Using IV glutathione doesn’t work either, since the glutathione just circulates in the blood and cannot be absorbed by neurons in the brain (though liver cells are able to absorb some glutathione from the blood).

Two alternate ways to raise Glutathione in the brain that avoid the toxic side effects of NAC:

1. Intranasal Glutathione, which may be able to bypass the BBB, though the experimental results so far are disappointing : https://www.michaeljfox.org/news/ask-md-glutathione-and-parkinsons, possibly because neurons, like most cells, have trouble absorbing Glutathione.

2. Oral supplementation with Gamma-Glutamyl-Cysteine, a precursor that does NOT break down in the gut and is easily absorbed by all cells (and converted to Glutathione inside cells without depending on the enzyme that decreases with old age). Unfortunately the only source is the commercial product Glyteine from Continual-G which costs $1.5 per 400mg dose and you need at least 2 doses per day. I use 4 doses per day, since each dose is only effective for around 3-4 hours : I don’t have Parkinson’s but I do have constant brain fog and trouble with memory unless I use this supplement…

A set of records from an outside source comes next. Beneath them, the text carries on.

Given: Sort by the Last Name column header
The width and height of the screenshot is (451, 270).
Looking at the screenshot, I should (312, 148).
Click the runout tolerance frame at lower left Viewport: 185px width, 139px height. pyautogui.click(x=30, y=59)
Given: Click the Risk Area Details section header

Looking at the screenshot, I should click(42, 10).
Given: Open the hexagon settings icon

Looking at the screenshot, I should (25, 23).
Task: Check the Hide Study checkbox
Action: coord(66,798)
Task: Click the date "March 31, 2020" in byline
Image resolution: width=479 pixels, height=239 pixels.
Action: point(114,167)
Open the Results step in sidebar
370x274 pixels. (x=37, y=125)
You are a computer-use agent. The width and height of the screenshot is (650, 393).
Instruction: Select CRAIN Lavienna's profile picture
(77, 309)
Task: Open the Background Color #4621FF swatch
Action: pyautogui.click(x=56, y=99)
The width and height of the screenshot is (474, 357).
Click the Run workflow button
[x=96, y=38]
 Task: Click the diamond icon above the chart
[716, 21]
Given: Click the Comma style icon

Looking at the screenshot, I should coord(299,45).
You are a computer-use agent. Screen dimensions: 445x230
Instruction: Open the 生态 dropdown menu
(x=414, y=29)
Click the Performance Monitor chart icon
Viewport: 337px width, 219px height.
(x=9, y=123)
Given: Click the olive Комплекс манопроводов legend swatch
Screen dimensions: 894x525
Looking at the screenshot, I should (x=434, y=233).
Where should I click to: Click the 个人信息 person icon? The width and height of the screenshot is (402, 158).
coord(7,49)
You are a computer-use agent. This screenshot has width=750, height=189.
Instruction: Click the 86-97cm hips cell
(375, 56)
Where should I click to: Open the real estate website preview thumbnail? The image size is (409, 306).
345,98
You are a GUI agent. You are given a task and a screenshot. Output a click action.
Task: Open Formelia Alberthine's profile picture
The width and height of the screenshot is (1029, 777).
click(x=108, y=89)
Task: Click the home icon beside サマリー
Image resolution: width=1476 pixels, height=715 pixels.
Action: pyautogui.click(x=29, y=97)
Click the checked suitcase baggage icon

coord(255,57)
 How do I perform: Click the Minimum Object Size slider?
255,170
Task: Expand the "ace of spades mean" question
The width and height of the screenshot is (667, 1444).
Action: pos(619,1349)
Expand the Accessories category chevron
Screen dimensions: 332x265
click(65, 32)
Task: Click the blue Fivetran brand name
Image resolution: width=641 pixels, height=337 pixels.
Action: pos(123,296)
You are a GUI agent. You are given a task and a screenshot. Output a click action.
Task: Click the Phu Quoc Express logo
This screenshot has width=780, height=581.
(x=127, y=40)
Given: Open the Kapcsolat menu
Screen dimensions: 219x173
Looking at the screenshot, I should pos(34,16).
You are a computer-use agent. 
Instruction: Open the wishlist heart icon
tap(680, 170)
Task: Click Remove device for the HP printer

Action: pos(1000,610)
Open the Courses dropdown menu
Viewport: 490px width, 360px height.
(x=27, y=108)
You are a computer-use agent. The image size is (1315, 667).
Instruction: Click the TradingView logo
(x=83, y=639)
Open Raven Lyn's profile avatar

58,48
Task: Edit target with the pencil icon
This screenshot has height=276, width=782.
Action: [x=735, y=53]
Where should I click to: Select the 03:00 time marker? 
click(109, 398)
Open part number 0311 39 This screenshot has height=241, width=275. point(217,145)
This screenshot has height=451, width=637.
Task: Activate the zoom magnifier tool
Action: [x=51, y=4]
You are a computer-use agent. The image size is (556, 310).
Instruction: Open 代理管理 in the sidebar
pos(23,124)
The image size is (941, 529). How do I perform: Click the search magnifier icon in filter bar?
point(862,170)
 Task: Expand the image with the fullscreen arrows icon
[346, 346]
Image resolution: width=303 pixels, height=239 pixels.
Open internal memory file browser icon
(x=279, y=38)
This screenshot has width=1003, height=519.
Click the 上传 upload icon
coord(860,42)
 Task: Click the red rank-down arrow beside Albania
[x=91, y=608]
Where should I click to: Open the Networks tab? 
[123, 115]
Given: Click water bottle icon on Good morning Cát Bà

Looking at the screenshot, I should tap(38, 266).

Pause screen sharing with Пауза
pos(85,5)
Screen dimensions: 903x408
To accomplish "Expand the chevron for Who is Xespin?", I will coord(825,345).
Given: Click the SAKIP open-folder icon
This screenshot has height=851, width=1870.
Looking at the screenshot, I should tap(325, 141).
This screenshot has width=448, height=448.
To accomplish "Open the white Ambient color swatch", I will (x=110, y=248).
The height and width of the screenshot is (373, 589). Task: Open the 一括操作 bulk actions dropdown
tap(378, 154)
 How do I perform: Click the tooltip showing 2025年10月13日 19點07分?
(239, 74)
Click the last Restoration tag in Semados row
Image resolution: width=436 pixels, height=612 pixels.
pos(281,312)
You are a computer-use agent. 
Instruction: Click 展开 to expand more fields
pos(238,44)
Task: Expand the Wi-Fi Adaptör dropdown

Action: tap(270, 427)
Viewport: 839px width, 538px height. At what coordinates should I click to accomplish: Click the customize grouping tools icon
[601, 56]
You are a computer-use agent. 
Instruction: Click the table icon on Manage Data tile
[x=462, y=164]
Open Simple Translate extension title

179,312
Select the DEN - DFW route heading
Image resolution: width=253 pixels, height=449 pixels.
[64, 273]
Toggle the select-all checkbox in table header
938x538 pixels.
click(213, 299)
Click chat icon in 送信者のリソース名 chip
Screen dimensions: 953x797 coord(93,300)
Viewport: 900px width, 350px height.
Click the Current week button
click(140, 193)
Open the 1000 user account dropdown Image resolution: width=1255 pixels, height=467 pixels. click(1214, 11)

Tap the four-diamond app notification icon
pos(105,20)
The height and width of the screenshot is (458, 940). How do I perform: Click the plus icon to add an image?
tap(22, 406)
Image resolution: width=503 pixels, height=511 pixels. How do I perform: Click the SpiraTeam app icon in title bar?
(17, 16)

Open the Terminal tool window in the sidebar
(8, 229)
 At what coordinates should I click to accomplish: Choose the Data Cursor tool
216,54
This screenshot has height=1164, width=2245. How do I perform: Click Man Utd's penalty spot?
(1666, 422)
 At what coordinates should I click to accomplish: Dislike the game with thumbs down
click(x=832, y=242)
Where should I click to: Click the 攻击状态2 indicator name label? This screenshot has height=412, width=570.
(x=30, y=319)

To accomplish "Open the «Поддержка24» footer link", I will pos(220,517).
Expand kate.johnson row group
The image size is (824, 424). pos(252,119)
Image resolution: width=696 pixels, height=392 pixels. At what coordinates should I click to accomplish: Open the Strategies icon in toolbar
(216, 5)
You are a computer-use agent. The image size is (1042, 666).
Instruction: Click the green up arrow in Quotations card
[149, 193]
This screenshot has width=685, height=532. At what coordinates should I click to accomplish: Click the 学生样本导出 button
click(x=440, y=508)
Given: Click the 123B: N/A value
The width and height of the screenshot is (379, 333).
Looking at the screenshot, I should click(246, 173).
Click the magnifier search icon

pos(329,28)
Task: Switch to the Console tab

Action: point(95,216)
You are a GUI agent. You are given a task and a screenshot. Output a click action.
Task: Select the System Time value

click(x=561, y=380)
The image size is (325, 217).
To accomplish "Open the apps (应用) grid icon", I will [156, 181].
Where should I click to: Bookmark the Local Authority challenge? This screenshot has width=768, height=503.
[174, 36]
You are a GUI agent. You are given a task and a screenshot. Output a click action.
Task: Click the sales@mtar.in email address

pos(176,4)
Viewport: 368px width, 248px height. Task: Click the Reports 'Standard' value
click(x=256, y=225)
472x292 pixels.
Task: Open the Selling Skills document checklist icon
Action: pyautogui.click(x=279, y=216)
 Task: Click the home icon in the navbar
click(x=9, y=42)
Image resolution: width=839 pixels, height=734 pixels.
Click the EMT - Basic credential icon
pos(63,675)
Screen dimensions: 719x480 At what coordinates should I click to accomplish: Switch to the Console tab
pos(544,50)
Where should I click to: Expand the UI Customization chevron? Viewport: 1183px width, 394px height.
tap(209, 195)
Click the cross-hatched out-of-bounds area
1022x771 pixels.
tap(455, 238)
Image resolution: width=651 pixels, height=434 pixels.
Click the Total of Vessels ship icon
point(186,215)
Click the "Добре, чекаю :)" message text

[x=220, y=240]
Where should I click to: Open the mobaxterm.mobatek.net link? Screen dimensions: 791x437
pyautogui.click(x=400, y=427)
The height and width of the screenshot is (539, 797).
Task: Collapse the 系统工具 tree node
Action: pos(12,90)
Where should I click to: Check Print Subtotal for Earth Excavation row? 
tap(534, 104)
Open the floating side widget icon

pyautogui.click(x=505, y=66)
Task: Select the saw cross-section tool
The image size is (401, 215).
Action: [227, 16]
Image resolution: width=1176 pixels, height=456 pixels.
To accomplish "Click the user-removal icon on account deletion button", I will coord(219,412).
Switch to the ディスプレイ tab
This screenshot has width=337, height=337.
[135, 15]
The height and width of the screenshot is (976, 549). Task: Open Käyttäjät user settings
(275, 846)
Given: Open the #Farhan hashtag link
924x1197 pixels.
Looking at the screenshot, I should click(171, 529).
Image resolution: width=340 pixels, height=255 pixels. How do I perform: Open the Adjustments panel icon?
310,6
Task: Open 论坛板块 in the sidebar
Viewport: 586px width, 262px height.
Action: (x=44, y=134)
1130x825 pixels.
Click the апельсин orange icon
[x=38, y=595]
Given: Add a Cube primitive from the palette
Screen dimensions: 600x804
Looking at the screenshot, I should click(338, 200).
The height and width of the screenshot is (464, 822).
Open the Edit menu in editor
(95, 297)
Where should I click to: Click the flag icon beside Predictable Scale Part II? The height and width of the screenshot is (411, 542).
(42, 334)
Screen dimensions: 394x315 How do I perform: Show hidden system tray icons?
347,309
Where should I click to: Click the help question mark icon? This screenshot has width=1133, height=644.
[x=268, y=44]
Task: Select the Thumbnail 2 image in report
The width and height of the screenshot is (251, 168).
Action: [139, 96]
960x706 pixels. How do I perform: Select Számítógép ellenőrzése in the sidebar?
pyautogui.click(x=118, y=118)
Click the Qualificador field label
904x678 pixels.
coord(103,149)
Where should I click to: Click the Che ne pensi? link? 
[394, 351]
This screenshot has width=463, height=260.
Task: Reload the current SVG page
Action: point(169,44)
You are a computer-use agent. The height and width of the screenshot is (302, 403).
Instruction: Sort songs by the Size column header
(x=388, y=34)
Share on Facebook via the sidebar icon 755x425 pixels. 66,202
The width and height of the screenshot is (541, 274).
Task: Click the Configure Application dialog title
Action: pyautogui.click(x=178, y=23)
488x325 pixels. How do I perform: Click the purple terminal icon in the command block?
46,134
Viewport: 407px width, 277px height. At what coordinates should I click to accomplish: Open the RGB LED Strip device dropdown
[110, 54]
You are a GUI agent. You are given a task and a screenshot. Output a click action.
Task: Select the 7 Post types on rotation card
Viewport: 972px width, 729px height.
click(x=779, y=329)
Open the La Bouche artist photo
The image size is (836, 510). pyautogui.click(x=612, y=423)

There may be additional detoxification pathways that may need to be strengthened, using supplements like Milk Thistle or Green Tea extract , but the evidence for benefits for Parkinson’s so far is not good.

Interesting. I don’t know if glutathione depletion is the mechanism, but there does appear to be some potential association with gray hair.

Preclinical signs of Parkinson’s disease: A possible association of Parkinson’s disease with skin and hair features

https://www.sciencedirect.com/science/article/abs/pii/S0306987719301707

“We hypothesize that earlier age at onset of hair greying, greater tendency to sunburn, difficulty tanning and dysregulation of sebum production are more common among PD patients due to genetically determined lower constitutive amounts of melaninand accumulation of α-synuclein in the skin, which leads to disrupted synthesis of peripheral melaninand dysregulated sebum secretion.”